## The problem
Would you please return the lines of the material that contain the word "height"?
--- Exercise materials ---
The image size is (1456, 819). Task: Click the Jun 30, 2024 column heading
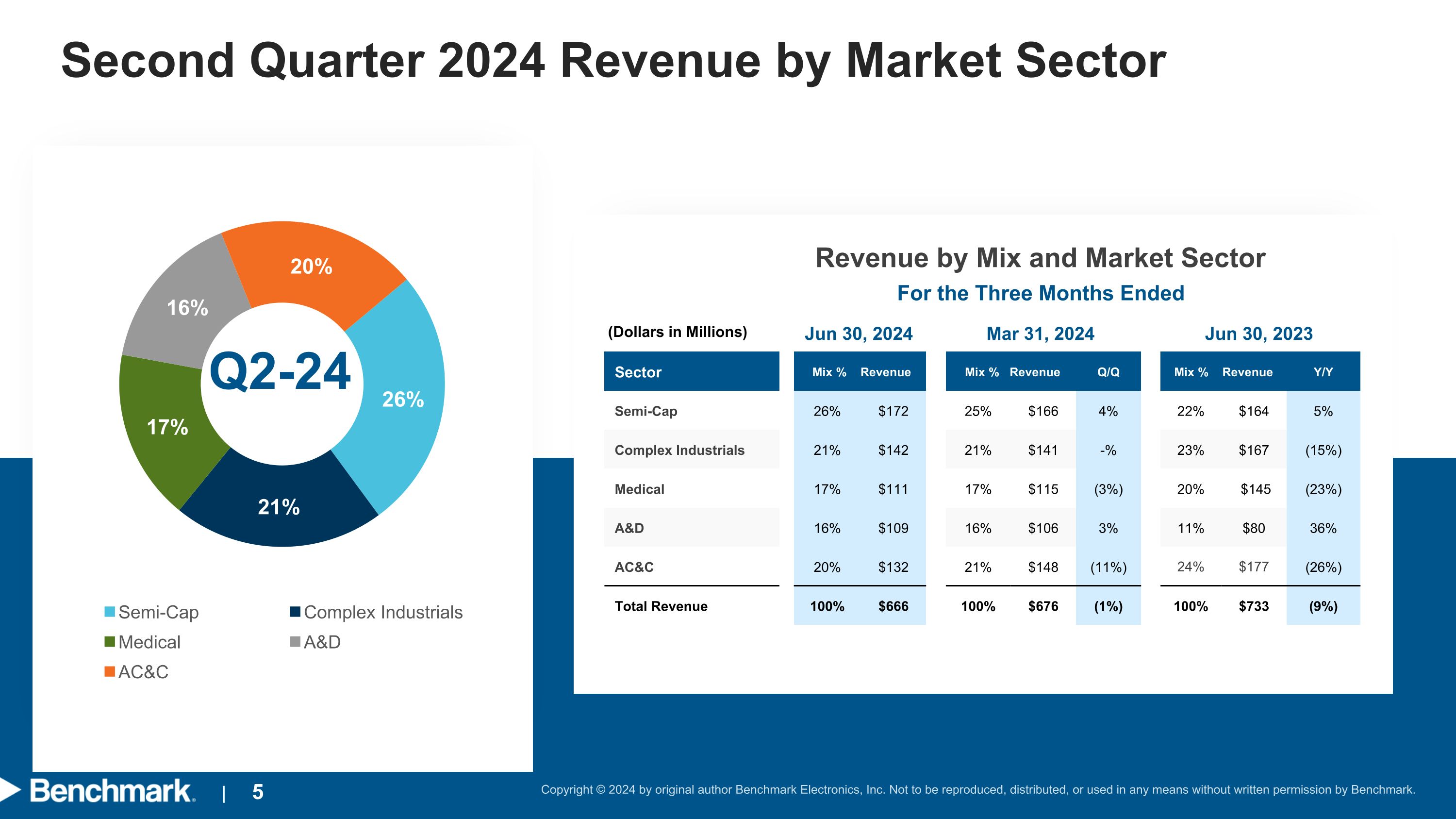click(x=858, y=334)
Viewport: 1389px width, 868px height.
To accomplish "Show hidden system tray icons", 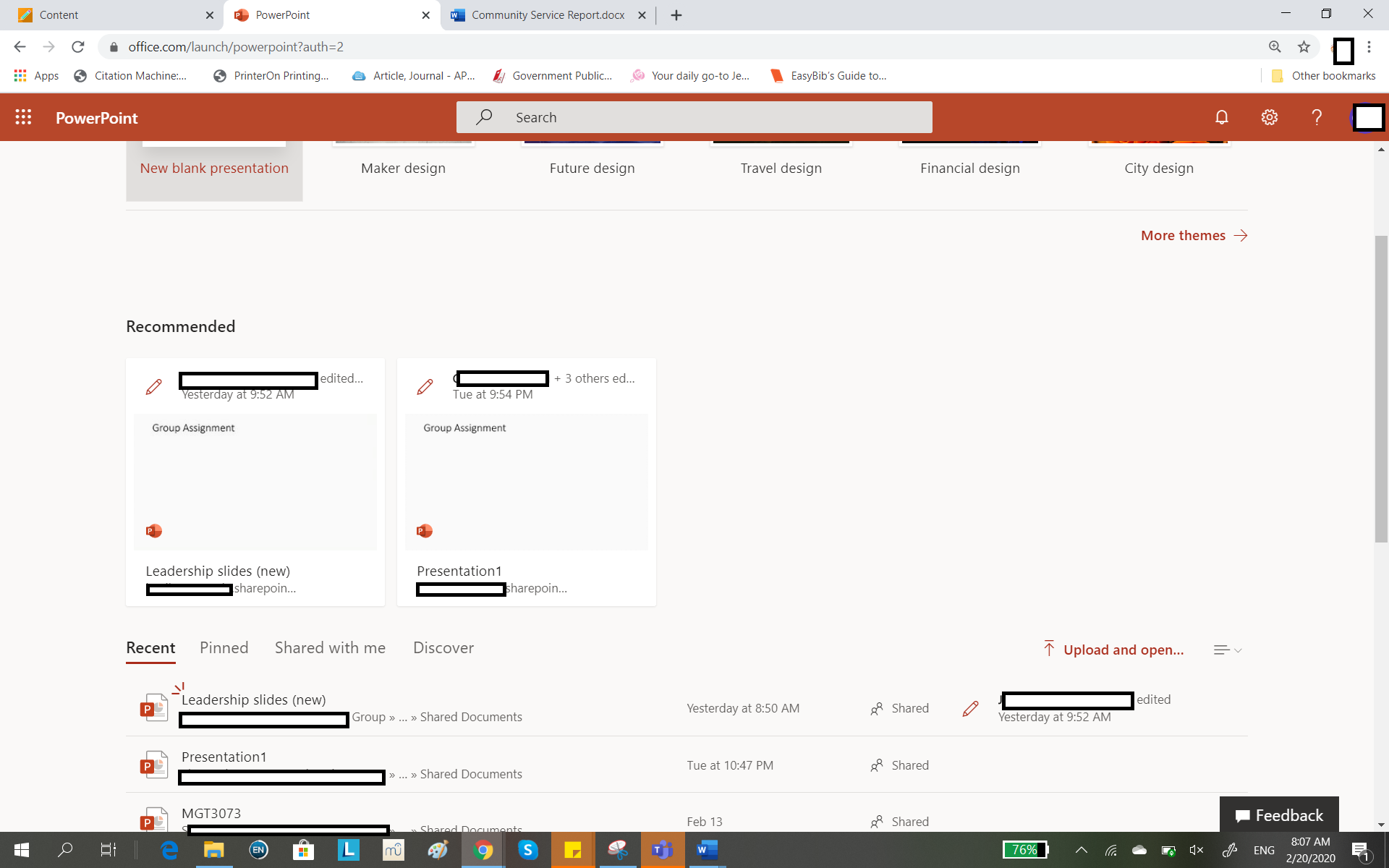I will pyautogui.click(x=1081, y=850).
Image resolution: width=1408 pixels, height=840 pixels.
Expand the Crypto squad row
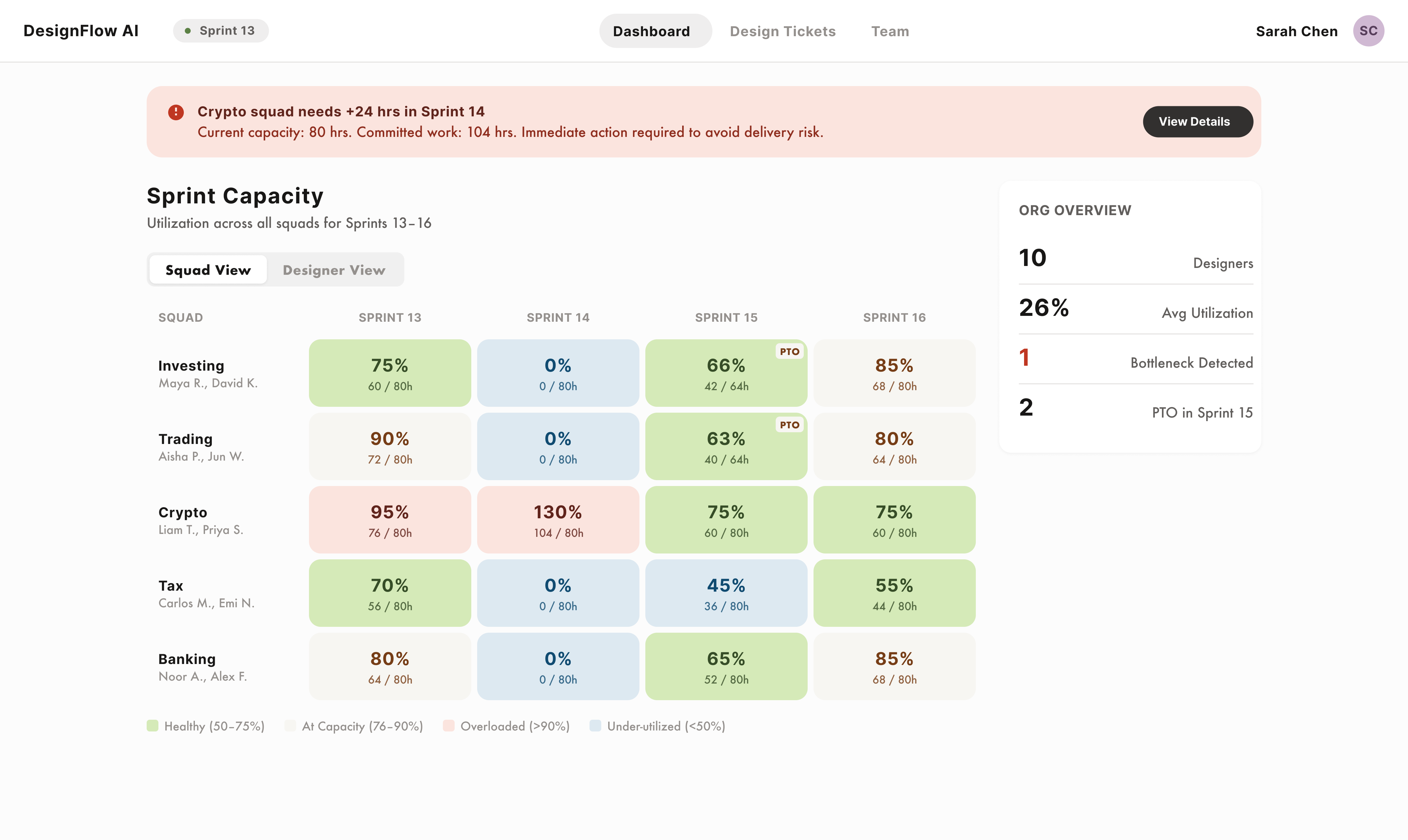point(182,512)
---
## Answer to the problem
Viewport: 1389px width, 868px height.
Image resolution: width=1408 pixels, height=840 pixels.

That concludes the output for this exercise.